━━ Provided data
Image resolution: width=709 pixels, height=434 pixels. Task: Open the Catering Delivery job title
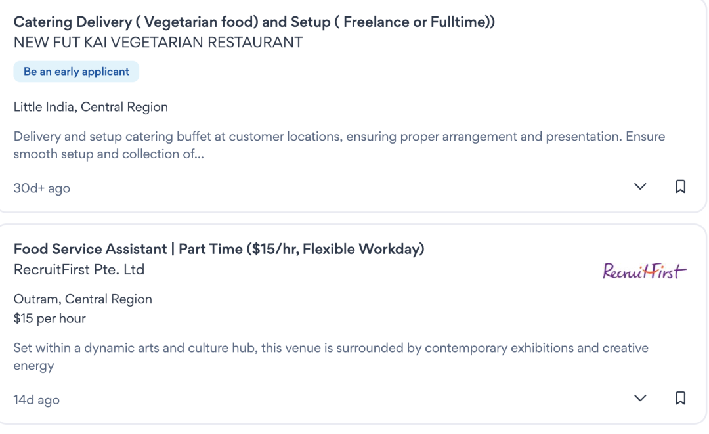point(253,22)
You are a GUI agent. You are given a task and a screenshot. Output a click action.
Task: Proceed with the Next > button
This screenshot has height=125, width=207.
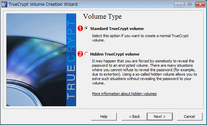pyautogui.click(x=160, y=116)
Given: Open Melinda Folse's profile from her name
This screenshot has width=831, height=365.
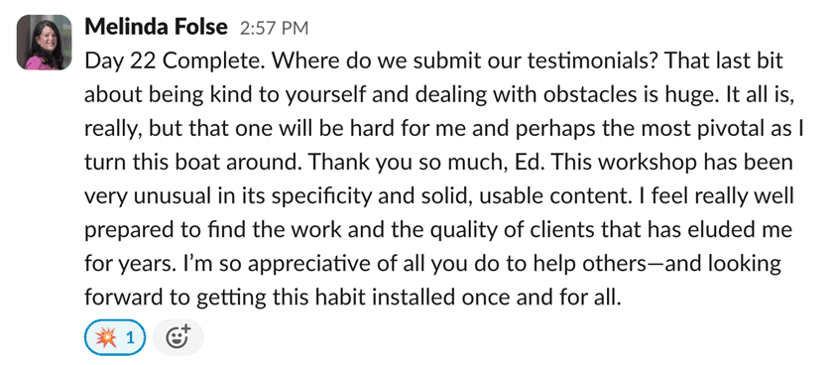Looking at the screenshot, I should [156, 27].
━━━━
Work to be completed
Please quote every line of the listing above word for word, leaving out the pictures.

Completed exercise
Image resolution: width=709 pixels, height=434 pixels. Task: Open the Catering Delivery job title
point(253,22)
You are a GUI agent. You are given a task and a screenshot. Output a click action.
Task: Proceed with the Next > button
This screenshot has height=125, width=207.
pyautogui.click(x=160, y=116)
Given: Open Melinda Folse's profile from her name
This screenshot has width=831, height=365.
Looking at the screenshot, I should [156, 27].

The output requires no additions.